Анюта тревожила его, словно должна сейчас прийти, да задержалась.
Немало дней минуло, как он увидел ее в первый раз на торгу, когда пришел из монастыря за солью.
Она стояла тогда, глядя на деревянные товары, расставленные по рогоже. Расписанные ярко, сбитые складно, радовали взор и манили бадейки, чашки, ковши, солоницы. И она стояла среди них — коренастая, белолицая, с темным ртом и глубокими влажными ямками в углах сухого упругого рта.
В ее плечах, в шее, в ее быстрой руке удивила его стремительная звериная сила. И эту силу он угадал по темному пушку на скулах.
«Горяча любить!»
Он остановился около, но она не обернулась — что ей за дело до чернеца.
Он стоял около.
— Аль помочь выбирать?
— Сама справлюсь.
— Ох, ендова красна.
— Мне медов не варить.
— Отчего ж?
— Некого поить.
— Сама пей.
— Одной скушно.
— Ну, меня позови.
— Чернецам грех.
— Я не боюсь.
— Не льстись. Не такая.
Он пошел за ней и между возов сена, в густом летнем запахе, схватил ее за руку:
— Ну позови, что ль!
Она не отняла руки и еще сильней его раздразнила взволнованным женским шепотом, где смешались тоска, и веселье, и жалость. Озираясь, чтоб не приметили их, она сказала:
— Ну что тебе? Зачем позову?
— Погреться.
— Мне-то, вдовой, тож зябко.
— Так чего ж?
— Да с чего я с тобой пойду! Чернец ведь!
— Позовешь — рясу отдам тебе на сарафан.
— Грех!
— Обдарю!
— Даров не хватит.
— А приняла б?
— Сперва поглядела б.
— Что хочешь дам!
Она вырвала горячую руку и впервые взглянула ему в глаза.
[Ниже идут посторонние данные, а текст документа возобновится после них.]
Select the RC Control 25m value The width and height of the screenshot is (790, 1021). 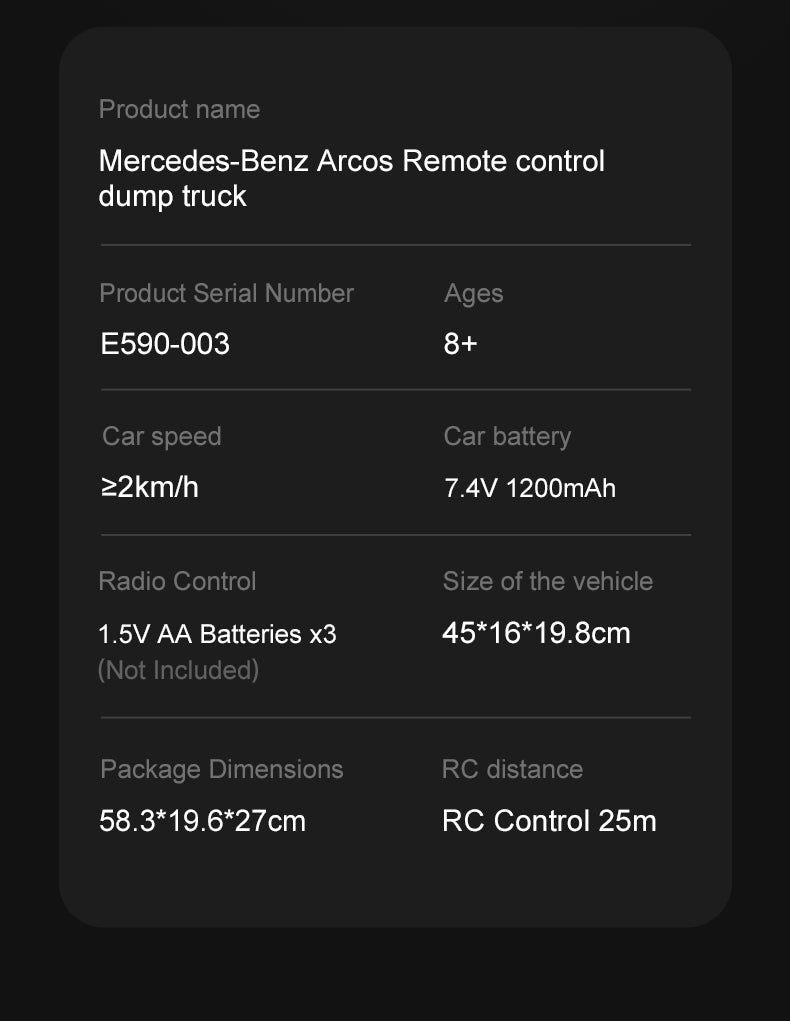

— Уйди, чернец. Сама боюсь. Уйди.
И быстро вернулась в толкотню рынка. Он сразу ее потерял, словно растаяла в толпе, — там мелькнул платок, схожий с ее платком; там плечи, подобные ее плечам; мелькнула рука, с такими, как у нее, пальцами. Словно в ней одной собран был весь народ и вдруг распался на части, а он ищет ее одну!